(WARNING: Details may be disturbing to some readers.)
Editor’s note: A previous version of this story said that Jeffrey Deel wrote the poem called “The Dash,” however, he did not author the poem.
MADISON TOWNSHIP, Ohio (WJW) – Nearly 40 years after the murder of 10-year-old Danny O’Donnell in Lake County, Ohio, his killer sent an apology letter to the boy’s family.
Jeffrey Deel, 53, is serving a life sentence and has been denied parole eight times. His next hearing is on April 20 and it’s his first time in front of the full Ohio Parole Board.
Deel was 16 years old when he passed the O’Donnells’ home in Madison Township and invited Danny to the nearby Bennett Road Beach on Oct. 23, 1984. A short time later, the fifth grader was found face down in Lake Erie.
“I beat, strangled and drug his innocent, lifeless body into the lake and abandoned him there. Then lied and denied everything,” Deel wrote in a August 2021 letter to the O’Donnells.
“When I talk about all the people that I have made victims of when I brutally killed your son Danny, in a fight that I should not have even started, I must also think about friendships that I ruined. You were friends with my parents. I took this away from you, too. My little brother Brian was Danny’s best friend. I took this friendship away from them, too.”
In the letter, which the O’Donnell family shared with WJW, Deel apologizes for the murder and includes a poem called “The Dash.”
“I know that if you are reading this letter, you are probably saying many things.

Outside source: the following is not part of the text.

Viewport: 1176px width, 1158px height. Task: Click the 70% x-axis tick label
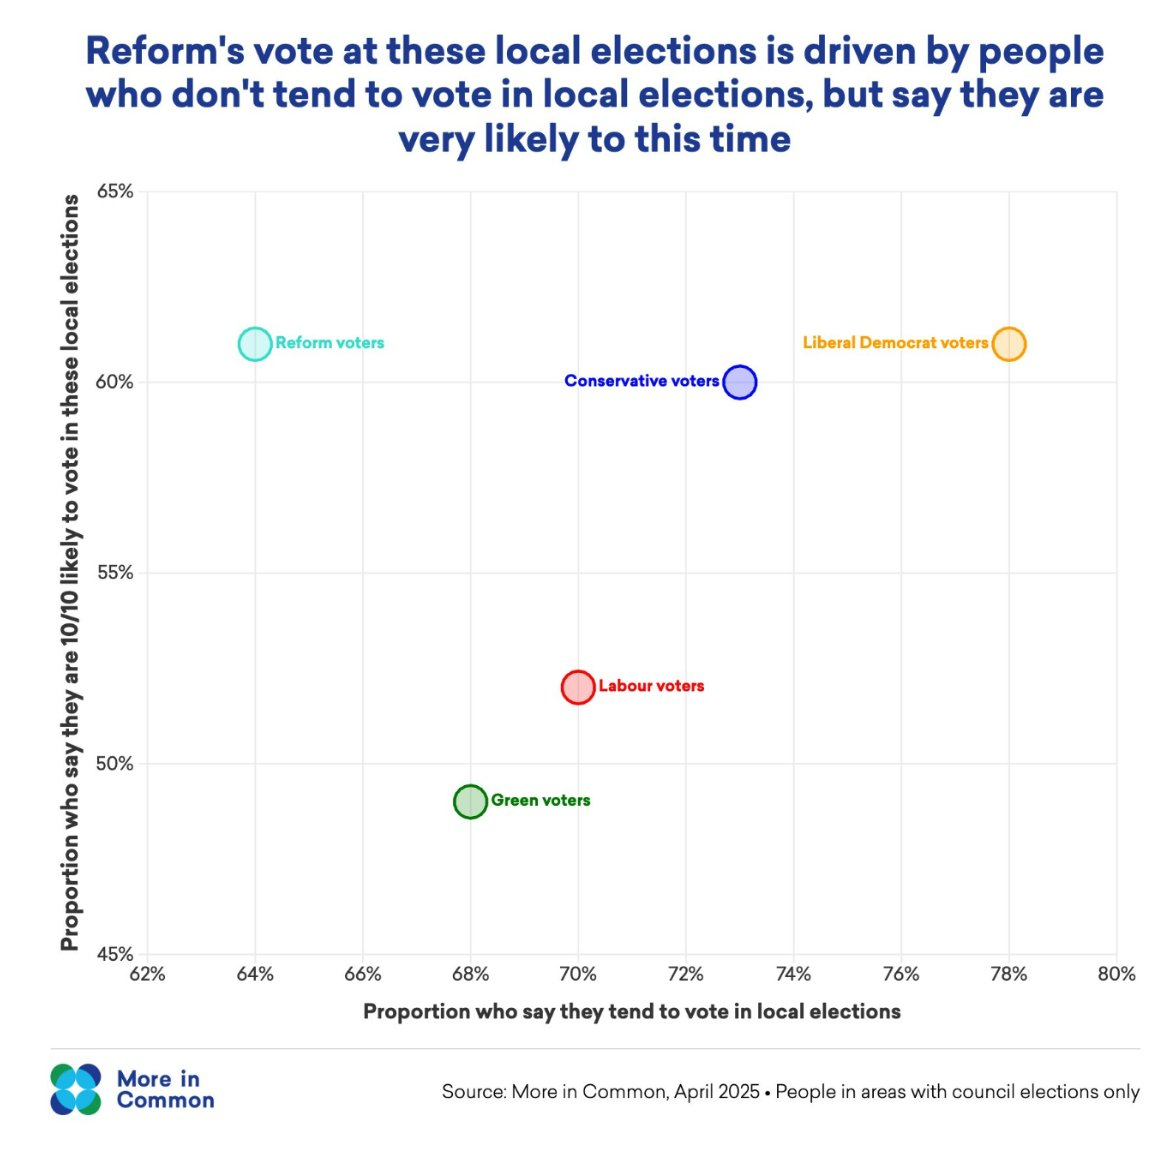(x=578, y=974)
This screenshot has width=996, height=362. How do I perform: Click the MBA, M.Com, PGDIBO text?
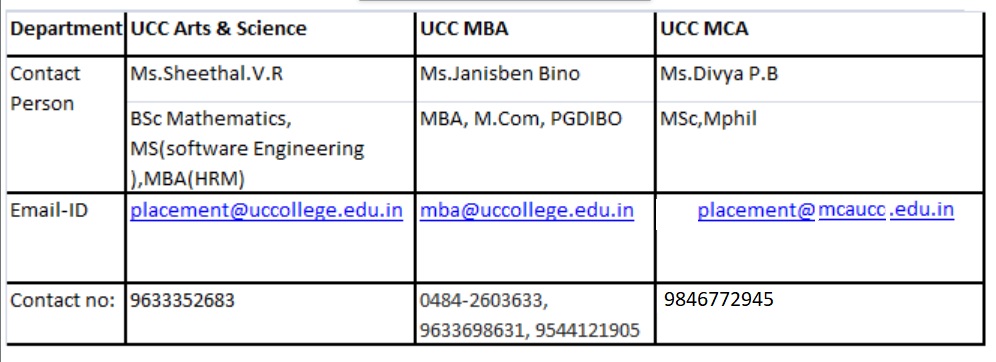pyautogui.click(x=521, y=119)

Such as: I am still alive and Danny is not, or I got to enjoy life in prison and Danny is still gone, or you may have this or that and Danny has nothing– you took that away from us. I wish I could bring Danny back. I wish I could give you your son back.”
With the recent passing of Ohio Senate Bill 256, which retroactively bars life sentences without parole, the O’Donnells said they are nervous he could be released this time around.
“It’s kind of emotional to think of what we want to say,” said Kelly O’Donnell, Danny’s mother. “This letter doesn’t mean anything to me. At this point it’s just no, I’m not — Danny didn’t get the second chance, Danny’s not here because of what you did.”
The family is asking for people to write letters to the Ohio Department of Rehabilitation and Correction, and sign an online petition. Those signatures need to be in by Sunday night.
“He said if he ever got out, he’d kill us,” said Charles O’Donnell, Danny’s father.